Additionally, the international product has provided invaluable experience understanding the complexity of moving money from one place in the world to another. “Looking at the modern banking system, an ACH payment looks like a Rube Goldberg machine — it’s a mess!” Tiffany muses. “It’s this really cumbersome thing, but remittance-focused blockchain solves it.” While large financial players like CashApp and PayPal are slowly beginning to offer on- and off-ramp services to move cryptocurrency globally, a gap in the market previously posed a big challenge.
Through the past nearly five years helping to build Stellar, Tiffany has learned there isn’t such a thing as being “late” to crypto, and there are ways to apply real-world utility with blockchain technology. She notes, however, that not many projects have chosen to take that approach in the space. “There’s a lot of negativity in the air around blockchain, ‘pump and dumps’ are a huge problem in the industry, and many of the crypto projects I’ve seen over the past eight years have seldom turned out to be substantial companies trying to make an impact.”
Working in tech from the lens of a queer Black woman has also underscored a need for diversity. “Tech moves toward the majority, so when you’re not in the majority, it can feel like you have to work twice as hard to get half the recognition,” she says. “My team at Stellar is very international and incredibly diverse, and it makes us stronger.”

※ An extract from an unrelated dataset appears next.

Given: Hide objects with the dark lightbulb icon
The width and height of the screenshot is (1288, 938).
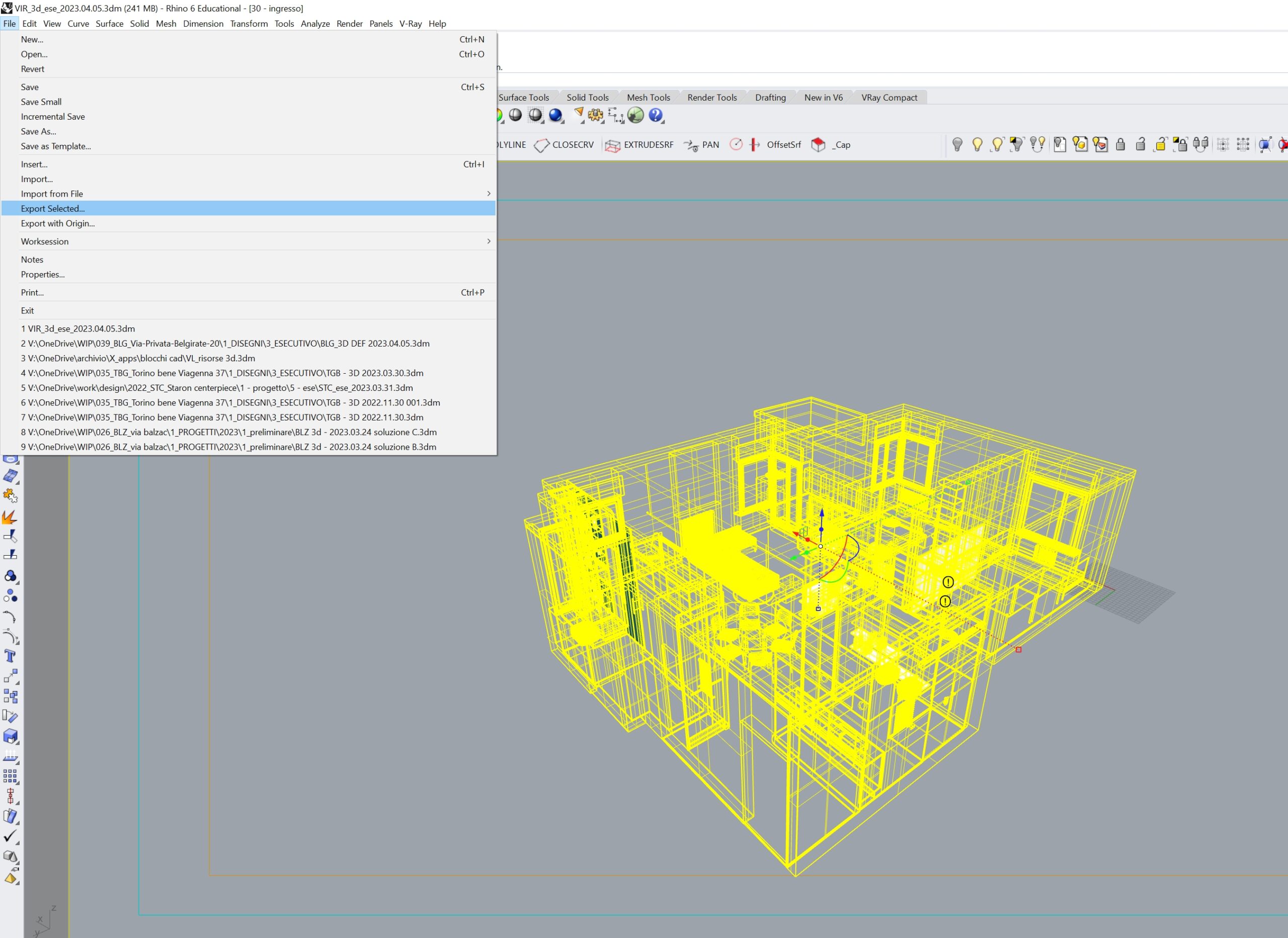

Tiffany is a firm believer that you can’t build a product or company on an island. “It’s the unique perspectives of all the individual contributors that come together to make a strong product. That’s why I think diversity is key — because you’ll get perspectives that you might not have even known you needed.”
All of this and more is where the creation of Umoja comes into play. Founded with a team of diverse backgrounds, a heart-fueled mission to support the residents of Dasom Ministries Orphanage, and Tiffany’s hands-on web3 education, she acknowledges the cooperative components with gratitude. “Everything in my life has primed me for this exact situation,” she says. Career experiences aside, “I understand what it’s like to not have any family or support system, I understand what it’s like to pull yourself up from your own bootstraps, and I know what it’s like to not have the ability to get a formal education.”
With the unlocked opportunities afforded by blockchain, Tiffany is optimistic about Umoja’s ability to rewrite some of the wrongs that have inevitably come about during the wild west of web3’s inauguration. “We’ve seen it at its worst,” she says. “What excites me about Umoja is being able to showcase web3 at its best.”
By leveraging charity NFTs to redistribute financial resources across borders to those with less access — circling back to that quote from The Good Place — Umoja aims to embody the spirit of overcoming the ‘us versus them’ problem.
“There is no ‘us versus them.’ It’s just us, and we’re on a tiny speck of dust in an unfathomably large universe.”
— Tiffany Stewart, Founder of Umoja
As Tiffany puts it, there comes a time in everyone’s life when they receive a call to do something to help make the world a “good place.” Whether you answer that call — well, that’s up to you.
Umoja’s debut charity NFT collection launches November 28 for GivingTuesday, exclusively on Rarible.